Despite the apparent premium implied by Hecla's offer, the 57 million Hecla shares to be issued by Hecla to Aurizon shareholders as consideration in fact makes the Hecla offer inferior to the Alamos offer. Alamos firmly believes that shares in the company resulting from the combination of Alamos and Aurizon would be far more valuable than shares in the heavily indebted company resulting from the combination of Hecla and Aurizon.
Unfortunately, however, the unusual break fee that the Aurizon board has agreed to give Hecla means that, for Alamos, the cost of acquiring Aurizon is now simply too high. "The Aurizon Board, by adopting this unique type of break fee, has foreclosed the opportunity for Aurizon shareholders to tender to Alamos' superior offer," said Mr. McCluskey. "In pursuing our growth objectives, we will not deviate from the fiscal discipline that has made us one of the world's most successful gold companies, and the payment of this break fee in these circumstances would violate that discipline," said John A. McCluskey, President and Chief Executive Officer.
"Alamos has no debt, a robust balance sheet, excellent cash flow, no hedging and an attractive near-term growth profile. We remain committed to our strategy and look forward to pursuing new initiatives that will drive value for our shareholders," said Mr. McCluskey. "Based on the current implied Hecla offer value, Alamos has approximately $480 million in cash and equity investments. We see tremendous value within the industry today, and the future of Alamos continues to be very bright."

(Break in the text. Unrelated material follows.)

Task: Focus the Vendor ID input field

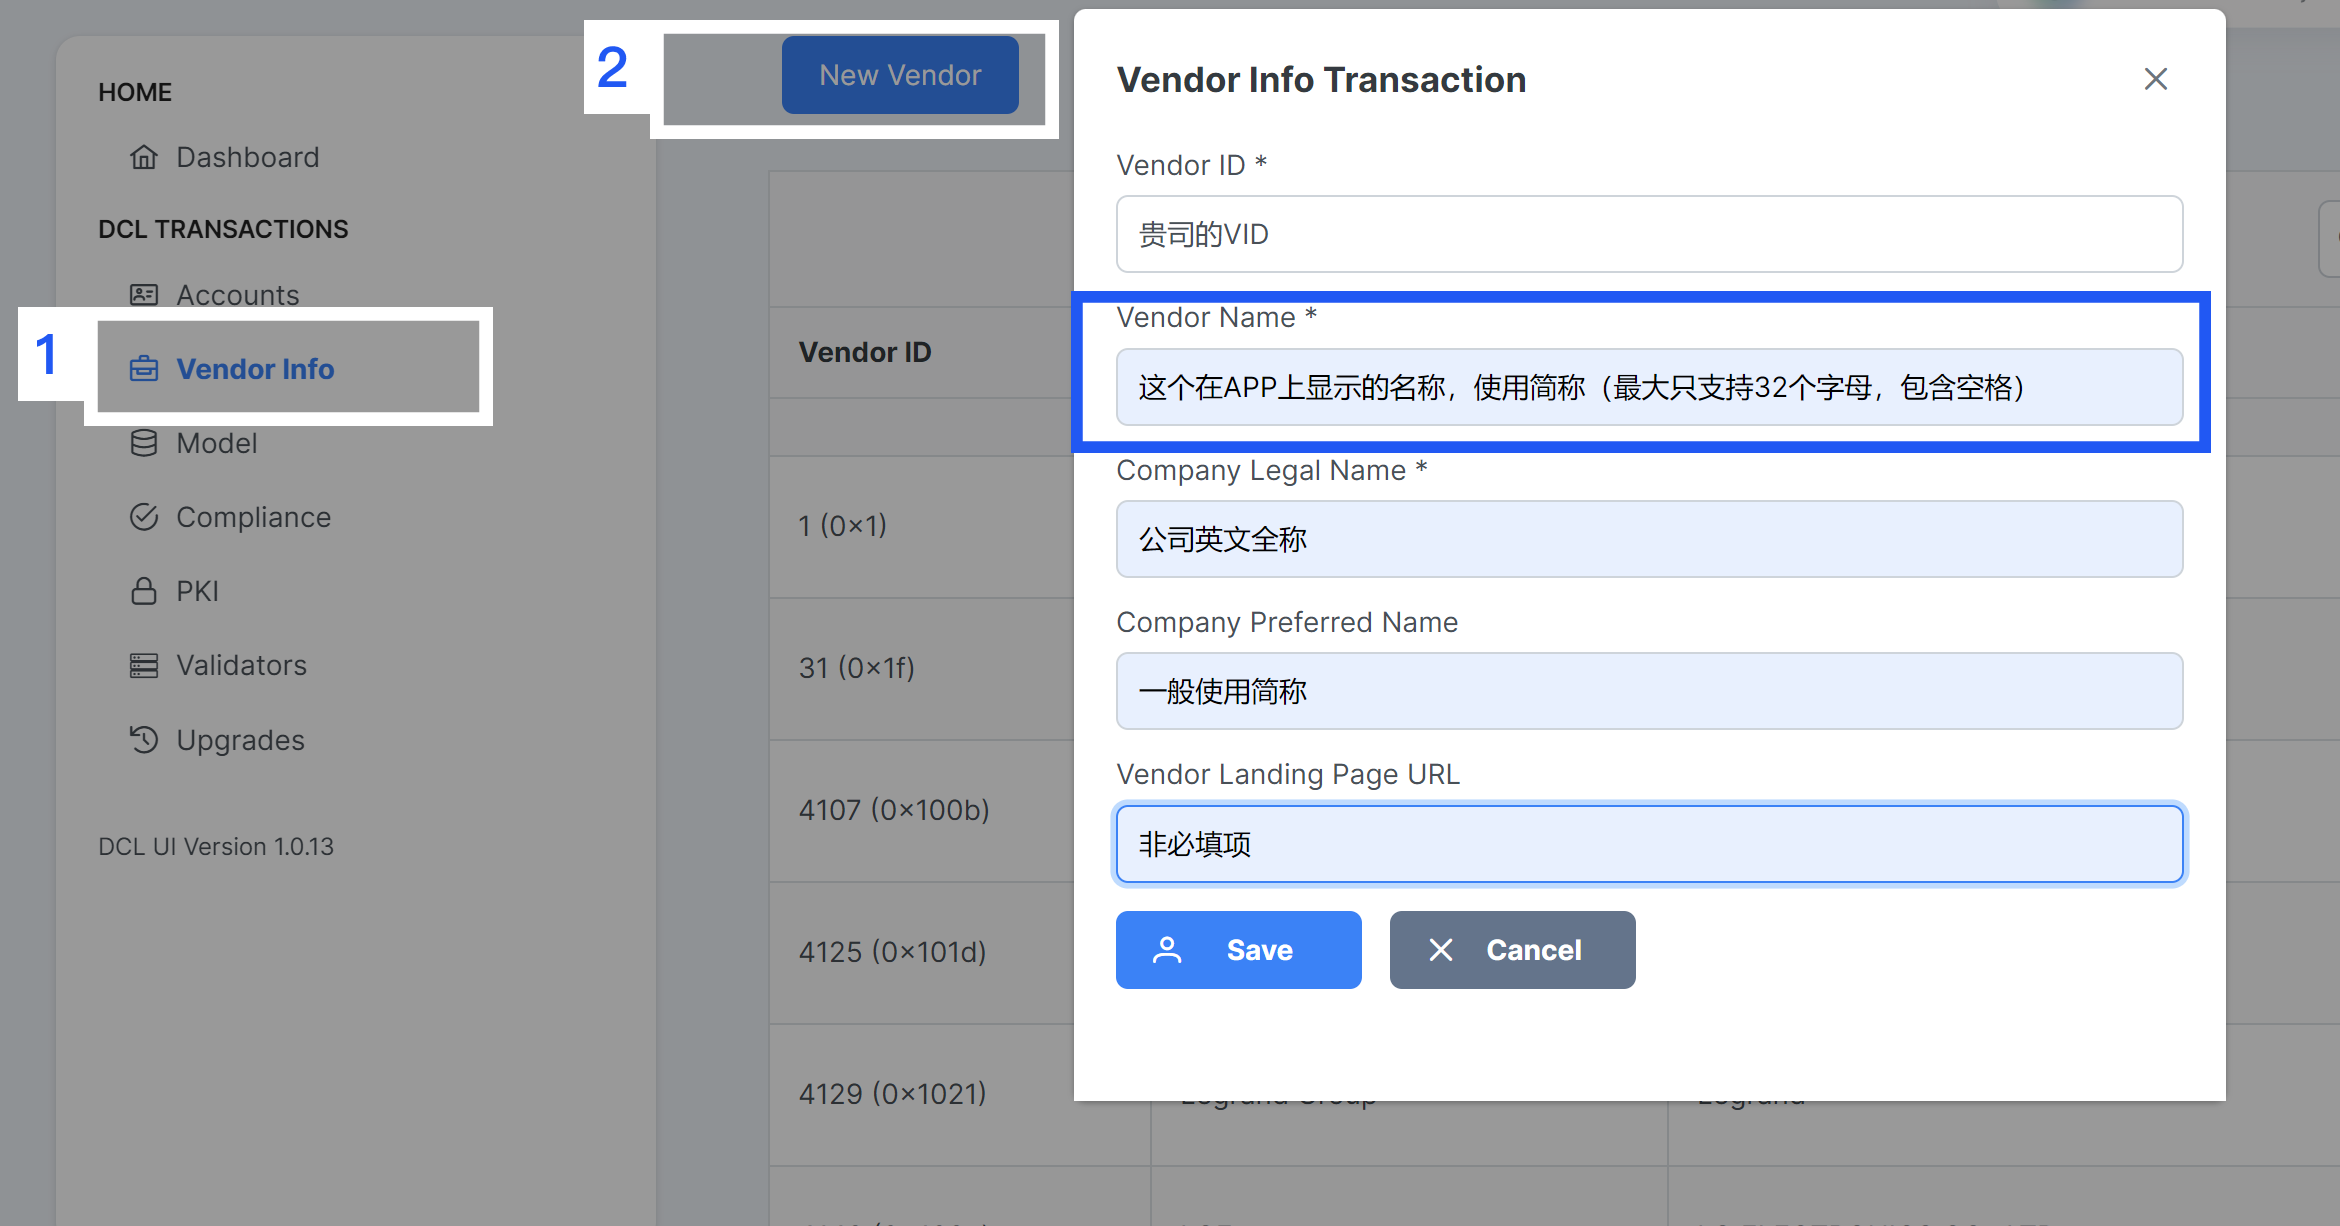Action: tap(1648, 234)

Alamos is an established Canadian-based gold producer that owns and operates the Mulatos Mine in Mexico, and has exploration and development activities in Mexico and Turkey. The Company employs more than 600 people in Mexico and Turkey and is committed to the highest standards of environmental management, social responsibility, and health and safety for its employees and neighbouring communities. As of March 14, 2013, Alamos had 127,455,786 common shares outstanding (132,326,086 shares fully diluted), which are traded on the TSX and NYSE under the symbol "AGI".